BEGIN Data supplied

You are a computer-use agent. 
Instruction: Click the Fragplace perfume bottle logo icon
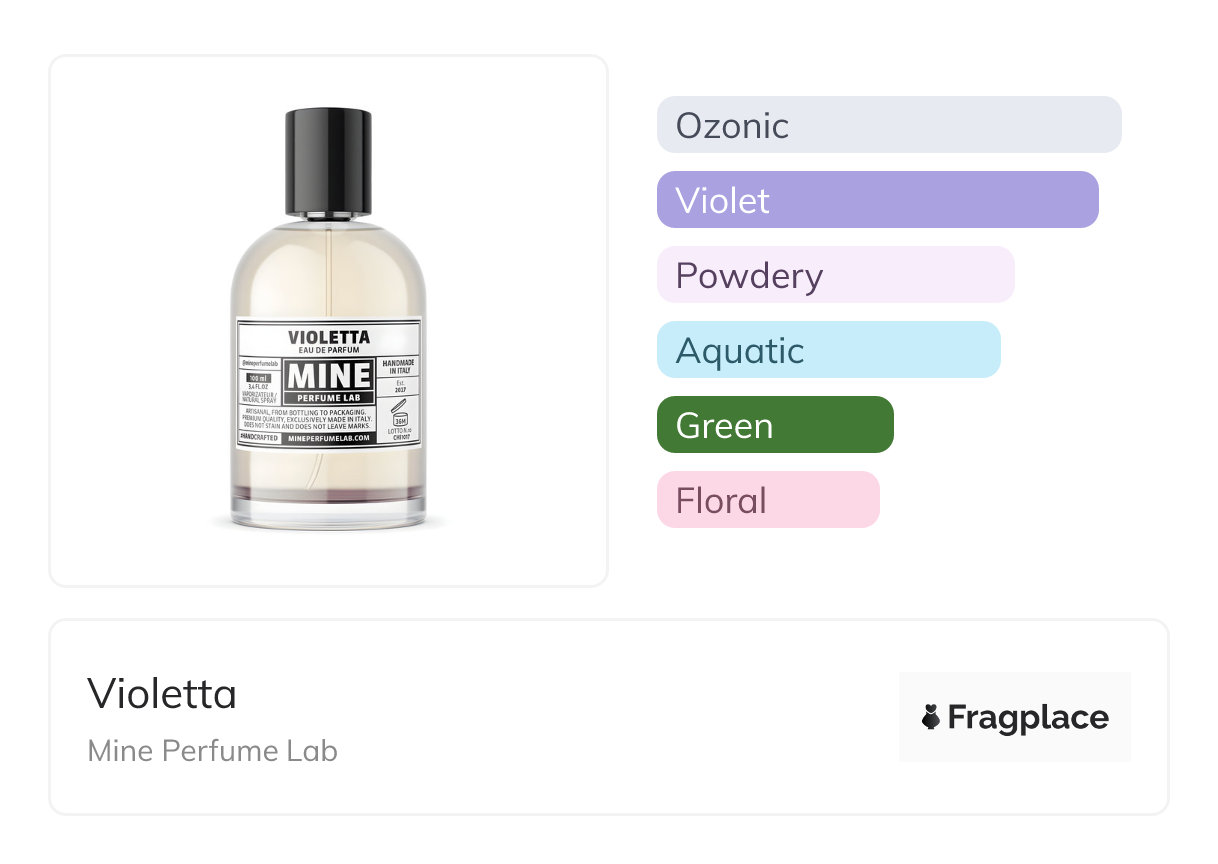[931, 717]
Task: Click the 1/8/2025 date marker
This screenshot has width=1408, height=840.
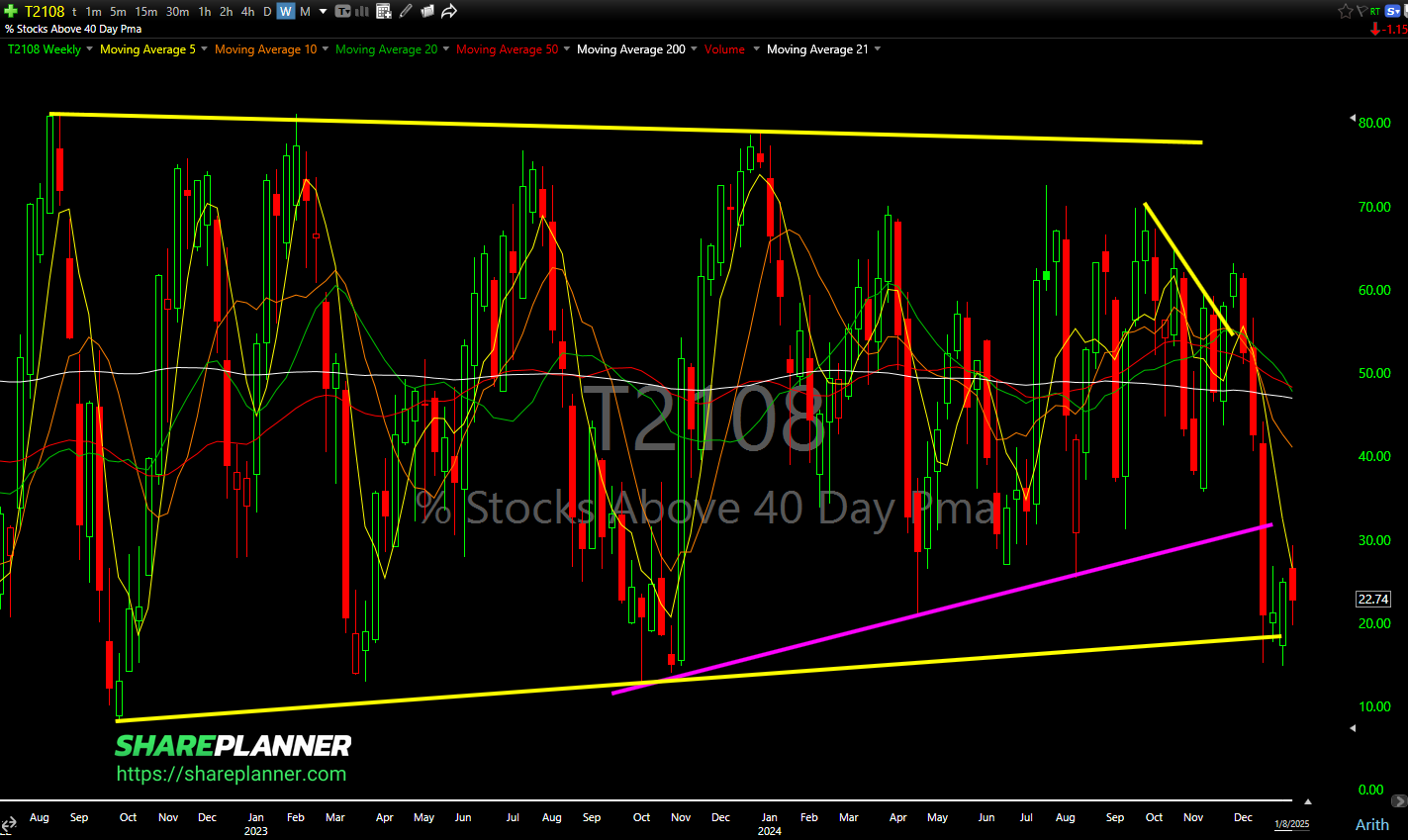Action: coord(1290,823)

END Data supplied

▶ About this exercise
Pictures are to be omitted. Output verbatim only the lines from the one holding "Instruction: Click the" through the end of the material, both included.

▶ Solved problem
Instruction: Click the Fragplace perfume bottle logo icon
[931, 717]
Task: Click the 1/8/2025 date marker
This screenshot has width=1408, height=840.
Action: coord(1290,823)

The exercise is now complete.